Don’t really know what this says about me. That I went to L.A. to get a National Society of Newspaper Columnists Award. I learned all kinds of wonderful things and met some terrific people. I shook hands with Pulitzer Prize-winning columnist Leonard Pitts’ and “Dear Abby.” I had dinner at the Will Rogers Ranch and got to go to The Getty Center. I stayed at the house of a friend in Hollywood who works on “The Bachelor” and marveled at his stack of Emmy Award nomination DVDs that all said, “For your consideration.”

And yet, through it all, my biggest takeaway and most captivating moment? Standing in a hotel elevator pondering something quintessentially L.A.-ian: What does the earthquake button do?

Because there was one in the elevator. Right next to the fireman button. And the call for help button. (Which apparently just won’t do if a tremor strikes.) It just said, “Earthquake,” and left the rest to my imagination.

I haven’t been able to get it out of my mind. And up until that point, I hadn’t been worried about earthquakes. I hadn’t been worried about anything! But that little button changed it all.

What does it do? Does it counteract the shaking? Does it alert the earthquake authorities? Does it CAUSE an earthquake?

Then I got neurotic: What would I do if I was in an earthquake? Not just in the elevator. But all kinds of situations. If one struck while I was using the restroom. That would be embarrassing. And is it appropriate to wash your hands before exiting the lavatory? Or taking a shower. Would the world understand if I ran outside naked screaming, “Stop the rocking! Stop the rocking!”?

And do you run outside, or do you get in the fetal position under your desk? Or is that a tornado? I had no idea. I’m from Florida where you don’t have things like this. “Yeah, but you have hurricanes,” someone in the elevator pointed out as we discussed the button (and whether we should press it.)

“Sure, but a hurricane you can see coming,” I said. “You have time to sell your house and move to Arkansas.”

But an earthquake could hit at any moment. Like when you’re standing in line at Starbucks. What do you do? Finish paying? Put cream and sugar in your coffee? Will you even need to stir?

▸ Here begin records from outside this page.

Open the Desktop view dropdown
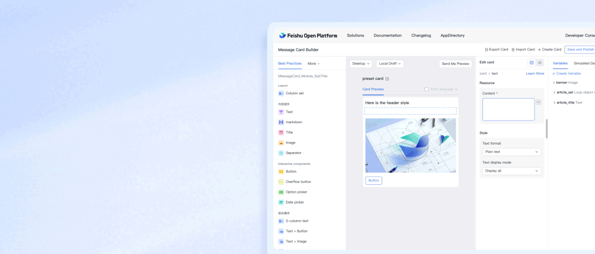Screen dimensions: 595x254 tap(361, 63)
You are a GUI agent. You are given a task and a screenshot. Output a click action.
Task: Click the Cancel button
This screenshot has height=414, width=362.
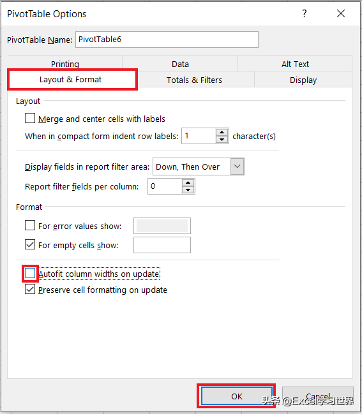[x=318, y=396]
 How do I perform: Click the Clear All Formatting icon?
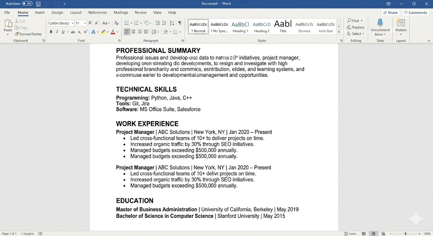(x=115, y=23)
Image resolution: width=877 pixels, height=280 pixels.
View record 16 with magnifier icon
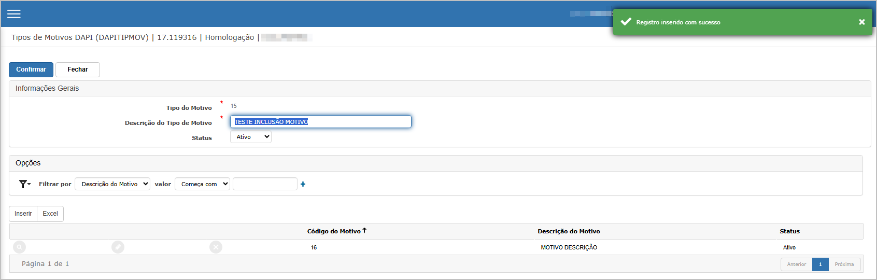[x=19, y=247]
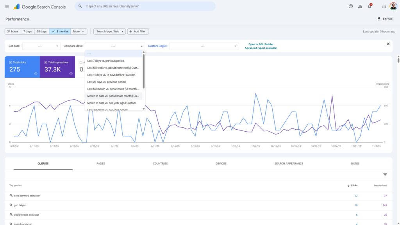Open the Search type: Web dropdown
Image resolution: width=400 pixels, height=225 pixels.
[x=109, y=31]
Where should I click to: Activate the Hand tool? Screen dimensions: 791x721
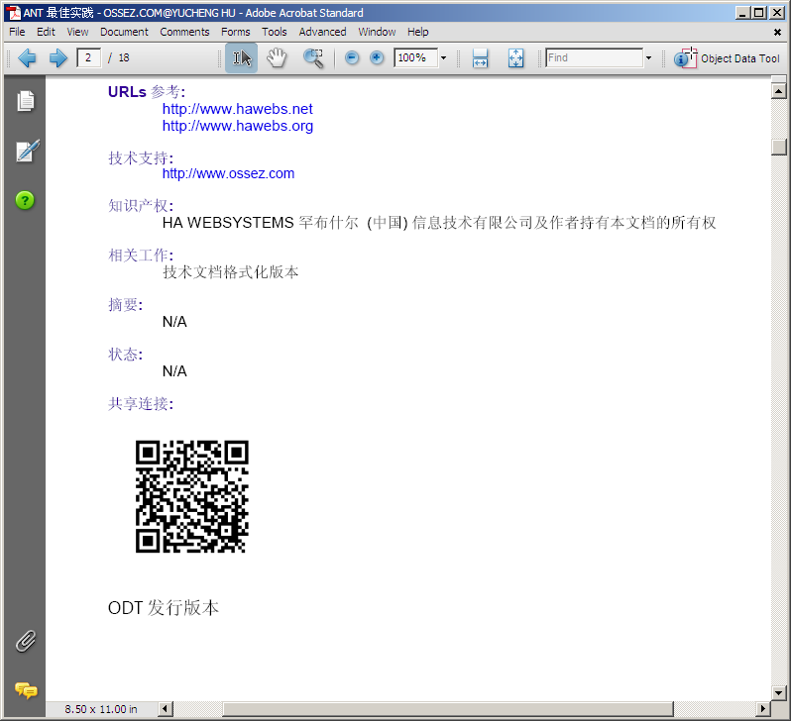pyautogui.click(x=277, y=58)
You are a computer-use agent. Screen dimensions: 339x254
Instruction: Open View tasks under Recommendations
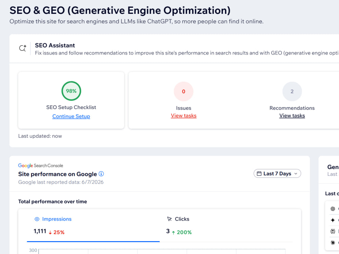pos(292,115)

I have never been an earthquake — never worried about one — but now a little button in an elevator had me turning it over in my mind.
Don’t know what it says about me, that I can’t get that little button out of my mind. And still can’t figure out what in the world it would do. (And why we didn’t press it!)

Brian Thompson’s column won second place for humor in the National Society of Newspaper Columnists’ 2016 Contest Column for newspapers with circulation under 50,000.